The other interesting thing about the fix in 3.10 is that if a) you genuinely need to catch RecursionError (in a frame close to the one in which it was raised), and b) your exception handling needs more frames than the body of your recursion method, you'll end up hitting RecursionError a number of times before you make progress. I find this a little harder to reason about than what 3.9 did (when it didn't crash) — but if you want easy to reason about, don't catch RecursionError when recursing :-)

That was a bit of a mouthful, the following snippet should illustrate the point:

def recurse(n):
    if n == 0:
        return
    recurse(n-1)

def f(n):
    if n == 0:
        return
    try:
        recurse(5)
        f(n-1)
    except RecursionError as e:
        # Note that the behaviour here is dependent on catching RecursionError close to the
        # frame in which it was raised. If you catch it after the stack has been unwound, you'll
        # be far from the recursion limit and won't hit it again.
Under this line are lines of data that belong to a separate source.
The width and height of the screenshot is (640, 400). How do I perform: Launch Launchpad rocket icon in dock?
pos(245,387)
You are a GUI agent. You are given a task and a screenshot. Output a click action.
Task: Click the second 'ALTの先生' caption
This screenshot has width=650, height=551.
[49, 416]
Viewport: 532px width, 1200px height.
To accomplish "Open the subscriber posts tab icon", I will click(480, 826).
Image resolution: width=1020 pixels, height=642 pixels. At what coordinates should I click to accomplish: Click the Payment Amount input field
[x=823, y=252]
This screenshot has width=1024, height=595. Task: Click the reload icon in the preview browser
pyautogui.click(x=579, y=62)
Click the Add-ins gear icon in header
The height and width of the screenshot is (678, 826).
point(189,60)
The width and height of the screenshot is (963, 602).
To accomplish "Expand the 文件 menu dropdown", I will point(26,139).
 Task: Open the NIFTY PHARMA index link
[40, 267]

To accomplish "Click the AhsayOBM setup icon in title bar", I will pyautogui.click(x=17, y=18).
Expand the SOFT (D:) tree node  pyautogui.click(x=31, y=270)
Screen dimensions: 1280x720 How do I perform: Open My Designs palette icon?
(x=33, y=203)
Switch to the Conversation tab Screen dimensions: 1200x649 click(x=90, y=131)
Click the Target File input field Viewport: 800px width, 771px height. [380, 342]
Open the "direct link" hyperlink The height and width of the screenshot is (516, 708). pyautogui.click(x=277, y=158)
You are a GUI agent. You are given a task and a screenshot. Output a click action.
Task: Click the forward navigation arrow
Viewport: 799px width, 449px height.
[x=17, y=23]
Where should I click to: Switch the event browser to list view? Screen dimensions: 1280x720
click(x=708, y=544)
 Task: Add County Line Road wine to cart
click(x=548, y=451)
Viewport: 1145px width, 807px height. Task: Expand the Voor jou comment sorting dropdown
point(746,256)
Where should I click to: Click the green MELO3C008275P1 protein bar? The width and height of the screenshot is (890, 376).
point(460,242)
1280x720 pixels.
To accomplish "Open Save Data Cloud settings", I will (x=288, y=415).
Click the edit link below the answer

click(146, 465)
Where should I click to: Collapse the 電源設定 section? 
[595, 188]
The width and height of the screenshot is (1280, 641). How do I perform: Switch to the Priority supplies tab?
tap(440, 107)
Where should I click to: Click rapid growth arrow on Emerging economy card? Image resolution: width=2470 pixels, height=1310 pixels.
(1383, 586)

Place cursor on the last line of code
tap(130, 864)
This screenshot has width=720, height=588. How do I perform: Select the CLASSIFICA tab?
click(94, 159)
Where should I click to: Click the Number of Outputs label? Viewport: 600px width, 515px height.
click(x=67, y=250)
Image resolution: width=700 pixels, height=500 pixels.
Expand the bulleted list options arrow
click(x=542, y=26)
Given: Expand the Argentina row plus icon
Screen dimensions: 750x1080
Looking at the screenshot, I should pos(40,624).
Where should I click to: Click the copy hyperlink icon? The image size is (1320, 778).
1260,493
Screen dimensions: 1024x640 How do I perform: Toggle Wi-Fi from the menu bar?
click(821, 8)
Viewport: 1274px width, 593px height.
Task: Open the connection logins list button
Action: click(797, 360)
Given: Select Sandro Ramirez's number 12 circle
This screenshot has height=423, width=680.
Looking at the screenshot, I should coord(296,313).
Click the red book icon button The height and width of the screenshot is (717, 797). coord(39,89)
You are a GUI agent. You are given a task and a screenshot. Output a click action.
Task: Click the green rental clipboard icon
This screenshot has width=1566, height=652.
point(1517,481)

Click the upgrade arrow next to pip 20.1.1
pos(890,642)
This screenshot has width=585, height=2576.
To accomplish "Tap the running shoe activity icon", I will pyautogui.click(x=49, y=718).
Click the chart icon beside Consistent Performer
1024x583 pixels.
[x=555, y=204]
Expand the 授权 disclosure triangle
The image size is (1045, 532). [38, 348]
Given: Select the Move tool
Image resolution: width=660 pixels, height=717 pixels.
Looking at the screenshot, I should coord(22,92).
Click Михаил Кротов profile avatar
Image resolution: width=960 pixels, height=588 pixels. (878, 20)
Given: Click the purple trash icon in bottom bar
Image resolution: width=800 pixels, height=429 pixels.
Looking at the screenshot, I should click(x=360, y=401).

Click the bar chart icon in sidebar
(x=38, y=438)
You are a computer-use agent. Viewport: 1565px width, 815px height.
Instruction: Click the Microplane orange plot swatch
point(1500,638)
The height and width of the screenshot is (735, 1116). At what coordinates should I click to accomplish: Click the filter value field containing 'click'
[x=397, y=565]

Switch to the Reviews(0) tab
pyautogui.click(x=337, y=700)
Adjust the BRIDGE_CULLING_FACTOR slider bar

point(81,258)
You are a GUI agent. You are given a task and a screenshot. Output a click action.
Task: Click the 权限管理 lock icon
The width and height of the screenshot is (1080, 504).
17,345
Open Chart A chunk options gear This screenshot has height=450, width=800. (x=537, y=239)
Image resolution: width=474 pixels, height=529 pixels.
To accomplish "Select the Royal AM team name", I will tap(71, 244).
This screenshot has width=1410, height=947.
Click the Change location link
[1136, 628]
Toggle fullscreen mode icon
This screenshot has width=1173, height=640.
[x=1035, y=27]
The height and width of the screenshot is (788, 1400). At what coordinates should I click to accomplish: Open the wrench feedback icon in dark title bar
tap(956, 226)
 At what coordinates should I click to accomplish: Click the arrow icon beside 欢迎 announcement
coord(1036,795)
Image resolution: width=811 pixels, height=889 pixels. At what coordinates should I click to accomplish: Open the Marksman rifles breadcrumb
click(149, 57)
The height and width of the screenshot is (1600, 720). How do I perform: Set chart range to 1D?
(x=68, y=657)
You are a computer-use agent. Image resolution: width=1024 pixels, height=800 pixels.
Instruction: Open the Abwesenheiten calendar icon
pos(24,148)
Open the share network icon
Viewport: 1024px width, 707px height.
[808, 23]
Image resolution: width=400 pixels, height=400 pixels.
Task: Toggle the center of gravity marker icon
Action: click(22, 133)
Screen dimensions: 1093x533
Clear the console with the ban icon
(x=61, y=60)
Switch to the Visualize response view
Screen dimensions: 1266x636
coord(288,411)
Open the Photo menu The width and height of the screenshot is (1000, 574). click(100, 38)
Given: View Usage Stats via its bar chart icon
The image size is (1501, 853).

        # In Python 3.9, this print statement will only trigger once, because the user is allowed
        # 50 additional frames to handle the RecursionError.
        # In Python 3.10, this print statement will trigger many times, because the user does not
        # get additional frames. We'll keep hitting it and re-raising RecursionError until we've
        # unwound far back enough that we can descend 40 frames and not hit the recursion limit.
        print(e)
        recurse(40)  # If you change this to >= 50, you'll crash on Python 3.9

f(-1)

An aside: I claimed earlier that these examples would crash on Python 3.9. Technically, that wasn't fully accurate :-) This fix was also present in Python 3.9.3 (but not 3.9.2 or 3.9.4); it had to be reverted because it broke the ABI.

The brighter future

The handling of the Python recursion limit wasn't the only way recursion could cause the Python interpreter to crash. The Python recursion limit has the nice additional property of protecting the interpreter from actual stack overflows in the C stack. On Python 3.10, you could still crash the interpreter by setting a high value for the Python recursion limit with sys.setrecursionlimit(), resulting in the interpreter eventually hitting a C stack overflow with enough recursion.

For example:

# Crashes with Python 3.10 and earlier, fixed in Python 3.11
import sys
sys.setrecursionlimit(1_000_000)

def recurse(n):
    if n == 0:
        return
    recurse(n-1)

recurse(900_000)

This particular example was fixed in 3.11, in https://github.com/python/cpython/pull/28488. This PR meant that calling Python from Python (as represented by executing the CALL_FUNCTION bytecode instruction) no longer results in additional use of the C stack.

But even despite this, Python 3.11 isn't invincible, since you can overflow the C stack via calls to Python from C:

import sys
sys.setrecursionlimit(1_000_000)

class X:
    def __add__(self, other):
        return self + other

X() + 1

This issue is in turn fixed in 3.12: https://github.com/python/cpython/pull/96510. This PR implements a separate C stack limit to protect the interpreter from C stack overflows, rather than relying on the Python recursion limit to do so.

Out of curiosity, I checked, and it looks like the C stack size on my machine is about 8MB. If I change the C_RECURSION_LIMIT constant in that PR from 800 to around 13,000, I get a C stack overflow with the above program. So the average C stack frame the Python interpreter uses when running this particular program is around 600 bytes.

Anyway, that's all to say — humans and generative code models alike have a much harder time crashing the Python interpreter via recursion in 2023 than back in 2020.